Most people don't like to be told what to do; it robs them of their personal power. Some people like it because they don't have to take responsibility for making choices or their actions (I'd vehemently argue they are still 100% responsible for their actions, but that's another blog post. ) Anyway, for many of us being told what to do is a "Hot Spot." For me, it's nuclear. I have to restrain myself at four way stops when people next to me graciously waive me on. Seriously, every cell in my body wants to scream and use hand gestures, "I'll go when I'm dang well ready! Don't tell me what to do!!!" And, I'm even more volatile when people tell me I can't do something. Nothing gets me to do it faster. My mind starts to race, "Well, we'll see about that." "Oh yes I can! Who says I can't do that, you and who's army?" " You aren't the boss of me!"
My point here is twofold. One, we need to recognize and own (take responsibility for) our hotspots. Two, we need to be conscious in our communication and intention to share power so as to avoid the unintended reactions and consequences of telling someone what to do.
Practice getting to know your hot spots, and in longterm relationships begin to recognize and respect others' hot spots as well. When a hot spot gets tapped, it's like a trigger that sets off a chain reaction of internal events. We then begin to react to our internal experience rather than acting in response to what is going on externally. So, take a moment when sparks start to fly and stop, look and listen before taking any action. Situations involving threatened personal power can soon become power struggles when we are engaged with others. So, remain calm, investigate what's triggering your internal experience. Use your manners and your I messages. Then, make requests instead of demands.
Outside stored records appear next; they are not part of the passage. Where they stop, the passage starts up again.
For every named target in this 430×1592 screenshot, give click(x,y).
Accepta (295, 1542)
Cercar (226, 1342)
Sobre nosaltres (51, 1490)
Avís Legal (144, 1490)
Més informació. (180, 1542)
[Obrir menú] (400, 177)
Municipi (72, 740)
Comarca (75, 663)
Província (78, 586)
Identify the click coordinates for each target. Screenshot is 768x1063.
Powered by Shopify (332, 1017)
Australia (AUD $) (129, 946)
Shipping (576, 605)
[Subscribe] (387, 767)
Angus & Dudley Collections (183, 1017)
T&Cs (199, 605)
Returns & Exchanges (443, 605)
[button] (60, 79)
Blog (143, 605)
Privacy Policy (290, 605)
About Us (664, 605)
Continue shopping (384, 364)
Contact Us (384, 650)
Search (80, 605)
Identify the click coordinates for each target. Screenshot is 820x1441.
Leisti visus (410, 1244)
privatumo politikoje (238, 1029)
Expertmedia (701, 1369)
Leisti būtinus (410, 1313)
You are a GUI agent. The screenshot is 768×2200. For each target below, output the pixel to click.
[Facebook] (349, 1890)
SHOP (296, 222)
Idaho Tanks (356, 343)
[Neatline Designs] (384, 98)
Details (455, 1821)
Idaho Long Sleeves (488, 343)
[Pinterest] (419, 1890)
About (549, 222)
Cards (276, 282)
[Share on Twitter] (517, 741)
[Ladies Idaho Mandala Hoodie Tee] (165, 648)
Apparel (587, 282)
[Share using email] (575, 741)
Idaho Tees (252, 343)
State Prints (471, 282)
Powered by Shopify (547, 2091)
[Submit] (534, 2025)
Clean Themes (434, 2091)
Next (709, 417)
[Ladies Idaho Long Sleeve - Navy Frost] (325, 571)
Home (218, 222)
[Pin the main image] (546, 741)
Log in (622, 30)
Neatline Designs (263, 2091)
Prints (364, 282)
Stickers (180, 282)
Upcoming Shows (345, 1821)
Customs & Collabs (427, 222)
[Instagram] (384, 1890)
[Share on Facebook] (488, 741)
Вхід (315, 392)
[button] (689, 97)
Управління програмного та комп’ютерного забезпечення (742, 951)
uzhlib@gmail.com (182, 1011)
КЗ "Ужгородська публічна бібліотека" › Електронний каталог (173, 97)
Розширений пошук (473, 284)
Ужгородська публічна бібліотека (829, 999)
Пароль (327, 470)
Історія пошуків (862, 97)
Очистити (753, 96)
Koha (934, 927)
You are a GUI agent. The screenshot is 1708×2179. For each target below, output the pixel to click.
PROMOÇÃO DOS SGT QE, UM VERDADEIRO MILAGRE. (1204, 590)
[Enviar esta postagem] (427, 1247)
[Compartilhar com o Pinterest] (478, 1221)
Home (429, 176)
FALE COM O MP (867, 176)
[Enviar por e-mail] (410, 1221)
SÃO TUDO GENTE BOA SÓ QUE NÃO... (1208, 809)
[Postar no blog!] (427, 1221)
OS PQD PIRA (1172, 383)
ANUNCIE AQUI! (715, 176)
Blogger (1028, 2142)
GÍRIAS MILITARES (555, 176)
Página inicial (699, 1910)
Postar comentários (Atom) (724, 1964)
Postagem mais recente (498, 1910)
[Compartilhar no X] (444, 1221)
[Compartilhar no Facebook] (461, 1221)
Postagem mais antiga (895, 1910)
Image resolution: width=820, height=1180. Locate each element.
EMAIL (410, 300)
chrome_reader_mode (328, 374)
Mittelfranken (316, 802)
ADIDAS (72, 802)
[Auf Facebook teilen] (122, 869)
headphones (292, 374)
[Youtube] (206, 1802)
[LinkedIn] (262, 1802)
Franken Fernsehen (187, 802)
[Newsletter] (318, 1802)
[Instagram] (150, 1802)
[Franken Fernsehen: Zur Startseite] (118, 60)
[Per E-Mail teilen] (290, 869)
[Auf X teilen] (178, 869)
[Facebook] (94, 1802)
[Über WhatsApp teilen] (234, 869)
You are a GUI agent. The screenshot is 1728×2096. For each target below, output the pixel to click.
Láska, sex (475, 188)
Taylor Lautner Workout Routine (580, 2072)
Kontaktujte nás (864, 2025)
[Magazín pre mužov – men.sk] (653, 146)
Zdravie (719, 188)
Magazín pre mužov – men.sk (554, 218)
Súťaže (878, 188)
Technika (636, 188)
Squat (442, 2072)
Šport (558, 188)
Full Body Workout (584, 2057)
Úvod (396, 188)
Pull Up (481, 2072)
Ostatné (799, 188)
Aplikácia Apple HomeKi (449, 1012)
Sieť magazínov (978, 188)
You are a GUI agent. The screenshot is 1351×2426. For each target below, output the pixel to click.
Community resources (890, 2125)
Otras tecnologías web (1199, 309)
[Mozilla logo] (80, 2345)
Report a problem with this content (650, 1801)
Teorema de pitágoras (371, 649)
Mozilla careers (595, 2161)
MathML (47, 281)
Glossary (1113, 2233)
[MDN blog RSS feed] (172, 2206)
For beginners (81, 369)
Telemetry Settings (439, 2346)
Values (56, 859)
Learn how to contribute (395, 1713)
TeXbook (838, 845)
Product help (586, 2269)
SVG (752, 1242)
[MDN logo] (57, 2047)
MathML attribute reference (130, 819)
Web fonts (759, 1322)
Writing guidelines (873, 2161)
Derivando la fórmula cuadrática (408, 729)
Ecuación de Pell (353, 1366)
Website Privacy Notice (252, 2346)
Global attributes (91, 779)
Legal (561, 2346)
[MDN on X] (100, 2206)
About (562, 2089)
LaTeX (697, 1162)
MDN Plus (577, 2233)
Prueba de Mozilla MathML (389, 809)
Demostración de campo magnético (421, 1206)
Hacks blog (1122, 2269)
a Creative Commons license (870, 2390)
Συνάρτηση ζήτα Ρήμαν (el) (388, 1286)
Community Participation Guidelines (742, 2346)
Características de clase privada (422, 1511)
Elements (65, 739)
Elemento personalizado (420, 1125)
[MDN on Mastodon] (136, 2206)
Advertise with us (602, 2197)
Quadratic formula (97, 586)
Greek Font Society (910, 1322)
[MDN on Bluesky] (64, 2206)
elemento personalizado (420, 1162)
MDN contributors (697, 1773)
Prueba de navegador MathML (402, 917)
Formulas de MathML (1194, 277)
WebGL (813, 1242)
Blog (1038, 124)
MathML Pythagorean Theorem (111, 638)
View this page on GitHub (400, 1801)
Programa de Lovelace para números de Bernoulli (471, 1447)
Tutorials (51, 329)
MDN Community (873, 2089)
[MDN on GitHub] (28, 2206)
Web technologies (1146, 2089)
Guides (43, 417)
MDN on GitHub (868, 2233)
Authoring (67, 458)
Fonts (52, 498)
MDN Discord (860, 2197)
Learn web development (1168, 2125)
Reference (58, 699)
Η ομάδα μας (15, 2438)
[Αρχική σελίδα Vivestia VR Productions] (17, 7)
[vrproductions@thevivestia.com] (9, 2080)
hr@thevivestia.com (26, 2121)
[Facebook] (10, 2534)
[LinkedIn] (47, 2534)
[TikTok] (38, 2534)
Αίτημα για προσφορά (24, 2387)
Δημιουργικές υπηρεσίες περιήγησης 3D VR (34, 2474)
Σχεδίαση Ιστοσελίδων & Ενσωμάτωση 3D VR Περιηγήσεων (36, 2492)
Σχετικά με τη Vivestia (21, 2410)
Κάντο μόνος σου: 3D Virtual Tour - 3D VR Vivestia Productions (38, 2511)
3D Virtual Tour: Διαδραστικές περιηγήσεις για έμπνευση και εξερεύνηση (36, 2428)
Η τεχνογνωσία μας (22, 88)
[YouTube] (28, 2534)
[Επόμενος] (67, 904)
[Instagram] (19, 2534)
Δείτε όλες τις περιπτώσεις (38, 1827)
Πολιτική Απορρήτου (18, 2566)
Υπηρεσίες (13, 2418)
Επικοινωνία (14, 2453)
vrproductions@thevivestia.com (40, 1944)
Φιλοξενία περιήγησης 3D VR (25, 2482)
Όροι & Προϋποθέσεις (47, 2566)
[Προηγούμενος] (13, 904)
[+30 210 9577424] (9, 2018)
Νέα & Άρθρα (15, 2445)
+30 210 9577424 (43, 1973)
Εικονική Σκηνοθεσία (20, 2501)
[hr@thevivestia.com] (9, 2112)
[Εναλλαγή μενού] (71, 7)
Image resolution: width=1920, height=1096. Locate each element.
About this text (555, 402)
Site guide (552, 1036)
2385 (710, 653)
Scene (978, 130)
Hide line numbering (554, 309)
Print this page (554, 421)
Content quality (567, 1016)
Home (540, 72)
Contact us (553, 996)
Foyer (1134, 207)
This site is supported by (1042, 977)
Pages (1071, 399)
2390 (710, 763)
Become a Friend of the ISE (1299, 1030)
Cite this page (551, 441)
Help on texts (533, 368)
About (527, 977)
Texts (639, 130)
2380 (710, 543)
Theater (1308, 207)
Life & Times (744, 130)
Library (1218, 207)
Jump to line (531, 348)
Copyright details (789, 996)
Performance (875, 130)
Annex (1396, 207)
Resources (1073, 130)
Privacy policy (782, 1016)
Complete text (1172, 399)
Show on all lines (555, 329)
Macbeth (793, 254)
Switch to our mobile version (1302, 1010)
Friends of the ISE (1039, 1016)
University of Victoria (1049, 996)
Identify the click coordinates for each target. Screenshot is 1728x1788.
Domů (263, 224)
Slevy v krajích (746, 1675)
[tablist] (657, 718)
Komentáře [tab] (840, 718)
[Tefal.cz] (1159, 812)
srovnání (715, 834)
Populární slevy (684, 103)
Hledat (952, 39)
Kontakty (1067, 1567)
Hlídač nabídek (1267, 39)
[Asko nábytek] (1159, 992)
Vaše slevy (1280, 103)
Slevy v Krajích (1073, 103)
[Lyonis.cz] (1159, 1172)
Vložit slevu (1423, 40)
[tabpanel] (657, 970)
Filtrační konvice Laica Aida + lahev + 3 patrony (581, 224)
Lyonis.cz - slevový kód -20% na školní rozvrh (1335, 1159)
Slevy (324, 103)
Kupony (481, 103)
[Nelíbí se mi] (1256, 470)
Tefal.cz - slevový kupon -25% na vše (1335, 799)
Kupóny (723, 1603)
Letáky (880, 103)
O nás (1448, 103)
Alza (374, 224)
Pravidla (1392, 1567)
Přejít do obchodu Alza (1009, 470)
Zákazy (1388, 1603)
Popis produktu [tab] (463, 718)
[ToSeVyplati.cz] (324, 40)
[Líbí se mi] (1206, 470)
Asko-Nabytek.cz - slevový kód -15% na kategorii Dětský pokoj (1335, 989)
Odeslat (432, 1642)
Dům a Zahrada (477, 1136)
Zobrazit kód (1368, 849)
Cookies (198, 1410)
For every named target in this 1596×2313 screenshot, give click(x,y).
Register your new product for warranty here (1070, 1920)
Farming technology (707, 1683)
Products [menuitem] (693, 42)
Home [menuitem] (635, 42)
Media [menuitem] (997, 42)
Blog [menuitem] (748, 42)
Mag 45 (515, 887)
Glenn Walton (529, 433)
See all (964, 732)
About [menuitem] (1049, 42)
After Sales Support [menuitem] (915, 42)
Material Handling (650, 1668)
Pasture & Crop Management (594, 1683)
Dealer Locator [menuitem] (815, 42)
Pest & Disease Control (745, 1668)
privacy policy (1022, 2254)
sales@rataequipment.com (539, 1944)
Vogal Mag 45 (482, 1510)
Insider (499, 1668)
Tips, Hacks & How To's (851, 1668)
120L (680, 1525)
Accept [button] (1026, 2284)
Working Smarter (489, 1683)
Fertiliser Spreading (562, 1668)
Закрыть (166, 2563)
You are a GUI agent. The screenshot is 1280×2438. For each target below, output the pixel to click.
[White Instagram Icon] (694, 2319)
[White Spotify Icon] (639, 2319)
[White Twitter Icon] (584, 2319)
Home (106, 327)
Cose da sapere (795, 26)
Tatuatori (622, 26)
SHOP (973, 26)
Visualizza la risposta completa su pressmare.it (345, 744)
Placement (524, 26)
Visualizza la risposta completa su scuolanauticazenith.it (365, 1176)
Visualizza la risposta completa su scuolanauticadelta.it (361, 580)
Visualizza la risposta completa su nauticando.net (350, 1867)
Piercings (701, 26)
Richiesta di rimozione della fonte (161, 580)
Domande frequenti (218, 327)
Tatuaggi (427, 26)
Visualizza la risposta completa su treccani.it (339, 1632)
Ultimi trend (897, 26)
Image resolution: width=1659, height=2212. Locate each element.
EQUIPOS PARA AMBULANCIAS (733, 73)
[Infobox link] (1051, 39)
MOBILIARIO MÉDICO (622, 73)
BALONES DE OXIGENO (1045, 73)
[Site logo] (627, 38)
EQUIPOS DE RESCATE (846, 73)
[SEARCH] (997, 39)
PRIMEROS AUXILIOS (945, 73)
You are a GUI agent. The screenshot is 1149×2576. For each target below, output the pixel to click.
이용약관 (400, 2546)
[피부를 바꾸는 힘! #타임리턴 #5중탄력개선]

One of my favorite parenting books is, "Kids, Parents and Power Struggles." by Mary Sheedy Kurcinka. Whether you have kids or not, the underlying dynamics of power struggles are the same. And the author does a fantastic job of explaining these dynamics and how to deal with them effectively. For instance, if you tell a toddler not to kick the dresser, or their brother, tell them something they can kick - maybe it's o.k. to kick the bed. This gives them a suitable outlet for their energetic expression and allows them to retain some personal power in the situation. If you tell a child they have to do something give them some choices within that directive. Maybe they can choose the timing or the way it's done. The key is to share the power in the situation and allow the other person to maintain their personal power. This avoids a power struggle erupting and strengthens the relationship. There is always enough power to go around in every situation, so don't let your interactions become fights over who owns it, controls it or exerts it. Think collaboration rather than competition. Everyone wins when each individual maintains their personal power and acts from it.